Introduction
Single-image super-resolution (SISR) is a long-standing computer vision task that aims to reconstruct high-resolution (HR) images from low-resolution (LR) counterparts [1]. With the rapid development of deep learning, the SR community has witnessed major shifts from model-based solutions to deep learning approaches [2]–[4]. Following the pioneering SRCNN [5], convolutional neural network (CNN) based SR models have achieved remarkable performance [2], [6], [7]. Since these methods use the standard 3 × 3 kernel to hierarchically extract local features, they require deeper and more complex network topologies to enlarge the receptive field for performance improvement [1]. Thus, the required computational costs and memory consumption limit their practical applications on edge devices [8]. Recently, Transformer-based approaches have rapidly advanced the SR field, due to the superior ability of the self-attention (SA) mechanism in long-range modeling [9], [10]. However, the complexity of SA grows quadratically with the spatial resolution, which is unaffordable for low-level vision tasks. In addition, treating images as one-dimensional sequences ignores their two-dimensional properties, which is not conducive to learning the essential texture information from local structures [11]. This prompted us to develop a more efficient neural network for accurate image super-resolution.

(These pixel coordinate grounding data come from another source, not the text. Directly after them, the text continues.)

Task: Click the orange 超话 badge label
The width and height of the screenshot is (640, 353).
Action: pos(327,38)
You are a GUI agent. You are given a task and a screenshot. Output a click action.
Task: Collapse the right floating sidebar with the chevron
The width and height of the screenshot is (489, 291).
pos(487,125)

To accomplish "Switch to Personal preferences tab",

Comparison of our method with the state-of-the-arts in both performance and efficiency on Set5 for ×4 SR. The disk area indicates the numbers of parameters.
By revisiting previous successful image SR models, we have summarized several key characteristics of different works as shown in Table I. We argue that a successful SR model needs to satisfy the following properties: (i) Large receptive field. Since image super-resolution is a typical inverse problem, it only needs to remove the undesirable degraded image content, and this functionality can be better incorporated into the neural network with the help of large receptive fields [12]. In addition, the similar patches in images serve as mutual references and can better restore the details from each other by using large receptive fields [13]. (ii) Local structure. Different from semantic-level vision tasks, image SR focuses more on fine image details, and therefore requires learning the fundamental texture information from the local structure. (iii) Attention mechanism. It can be regarded as the process of adaptive recalibration of the input signal. In image SR, spatial attention allows the network to focus more on recovering complex texture regions, while channel attention can effectively improve the feature representation capacity. (iv) Low computational complexity. This is critical for the SR task since it mainly handles high-resolution image reconstruction.

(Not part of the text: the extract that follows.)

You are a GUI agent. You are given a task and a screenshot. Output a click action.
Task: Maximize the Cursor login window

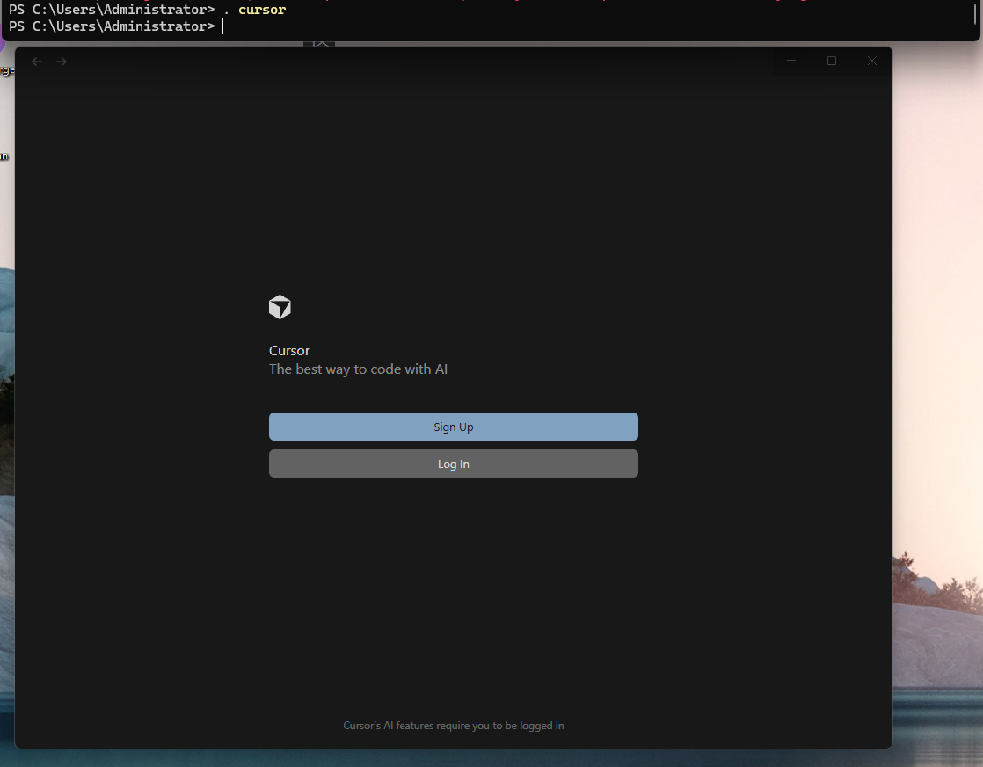tap(832, 61)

Based on these insights, we rethink efficient visual attention design for image SR and propose a novel lightweight network, dubbed EvaSR. Our approach adopts the ViT architecture [14]–[16], but introduces the local global convolutional attention (LGCA) and locality-enhanced feedforward networks (LEFN) to replace the self-attention and vanilla feedforward networks (FFN). 1) LGCA exploits large kernel decomposition [11] to achieve large receptive fields with greatly reduced parameters and limited computational overhead. In addition, inspired by the classical edge detection operators, we design paired horizontal and vertical asymmetric convolutions to capture the local texture information. In the end, we leverage the generated features as spatial and channel attention weights for triggering attention mechanisms via element-wise multiplication. 2) We strengthen the LEFN by incorporating small depth-wise convolution with self-residual [17] strategy to emphasize the local structural information. With this design, the proposed EvaSR is able to capture both long-range dependence and local information, perform adaptive recalibration in spatial and channel dimensions, and ultimately direct the network to focus on fine image structure and textures. More importantly, our EvaSR is a pure CNN architecture that circumvents the quadratic complexity of self-attention methods and facilitates practical deployment on edge devices. The proposed EvaSR achieves state-of-the-art performance, as shown in Fig. 1. The main contributions of this work include:
After comprehensively revisiting the previous representative SR models, we identify the key characteristics of these successful networks.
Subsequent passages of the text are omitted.